# Music magazine availability?



## Laowei (Nov 29, 2009)

We will be moving to Dubai on Friday from the UK and my teenage daughter is music mad and is gutted that she may not be able to get her beloved Kerrang magazine there. We lived in China for a number of years and getting English magazines was particularly difficult so we set up a number of subscriptions. Does anyone know if we can get Kerrang mag to make sure i get some brownie points?

Thanks


----------



## Ossy (Feb 14, 2010)

There is one online forum for music mainly rock (like Kerrang) in Dubai, Phride.com - Dubai's Music Community

Very small rock scene but growing.

But to answer your question, I found Kerrang at the library at Spinney's near Burjuman so yes you might be able to find a few copies here and there.


----------



## Mr Rossi (May 16, 2009)

There is a huge bookshop in Dubai mall, forget the name but on the top floor opposite Sharif DG. The have loads of English magazines and should have it in.


----------



## Elphaba (Jan 24, 2008)

As Ozzy says, there is a growing live music scene here, with a number of local rock bands too. Get her a copy of Time out for info about gigs & bands, listen to Zahra on Dubai Eye on Saturday evenings at 8.00pm for info about the local scene and bands in town.
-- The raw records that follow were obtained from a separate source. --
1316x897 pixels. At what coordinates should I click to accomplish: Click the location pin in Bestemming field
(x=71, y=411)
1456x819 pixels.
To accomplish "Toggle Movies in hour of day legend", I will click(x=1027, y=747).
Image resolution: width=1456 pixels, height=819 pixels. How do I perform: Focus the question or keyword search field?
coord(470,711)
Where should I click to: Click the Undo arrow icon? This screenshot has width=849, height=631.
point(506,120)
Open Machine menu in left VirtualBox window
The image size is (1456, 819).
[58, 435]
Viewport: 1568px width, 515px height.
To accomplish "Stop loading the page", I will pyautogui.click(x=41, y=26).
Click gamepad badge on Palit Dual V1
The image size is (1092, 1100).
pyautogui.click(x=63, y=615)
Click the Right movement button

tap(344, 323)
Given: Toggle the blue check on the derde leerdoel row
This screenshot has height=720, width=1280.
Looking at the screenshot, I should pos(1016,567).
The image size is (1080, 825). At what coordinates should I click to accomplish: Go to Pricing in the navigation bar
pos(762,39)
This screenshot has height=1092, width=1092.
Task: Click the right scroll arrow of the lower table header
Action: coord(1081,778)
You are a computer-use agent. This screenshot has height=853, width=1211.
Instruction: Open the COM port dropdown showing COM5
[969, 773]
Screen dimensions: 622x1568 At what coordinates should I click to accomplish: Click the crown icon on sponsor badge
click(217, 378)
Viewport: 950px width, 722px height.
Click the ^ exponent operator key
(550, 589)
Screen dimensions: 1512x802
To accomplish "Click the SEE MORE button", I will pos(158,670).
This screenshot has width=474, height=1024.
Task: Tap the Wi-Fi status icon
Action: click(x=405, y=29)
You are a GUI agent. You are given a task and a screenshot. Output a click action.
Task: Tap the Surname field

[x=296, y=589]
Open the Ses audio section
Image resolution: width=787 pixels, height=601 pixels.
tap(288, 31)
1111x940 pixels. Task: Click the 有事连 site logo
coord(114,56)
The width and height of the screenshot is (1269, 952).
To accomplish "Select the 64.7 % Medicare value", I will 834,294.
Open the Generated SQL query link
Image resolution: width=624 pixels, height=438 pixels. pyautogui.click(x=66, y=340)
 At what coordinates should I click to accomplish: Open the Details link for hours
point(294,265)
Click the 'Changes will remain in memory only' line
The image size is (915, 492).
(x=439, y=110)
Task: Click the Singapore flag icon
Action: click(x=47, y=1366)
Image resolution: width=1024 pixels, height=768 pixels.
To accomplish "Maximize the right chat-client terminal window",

Local rock bands include Nikotin, Asking Alexandria (signed & touring US but members from UAE), Juliana Down & Nervecell. (Most have Facebook & MySpace pages so she can check them out now. The radio show above also.)

In recent years we have had the Desert Rock Festival, although the promoters have announced that they aren't staging it this year. More and more well known band are playing in Dubai and Abu Dhabi each year, so your daughter won't be starved of live music.


----------



## Laowei (Nov 29, 2009)

Brilliant thanks for all the info she is feeling happier now she wont miss on hers mags, now anyone got any clout to bring Vampire Weekend, You Me at Six or fall out boy to Dubai.....;-).


----------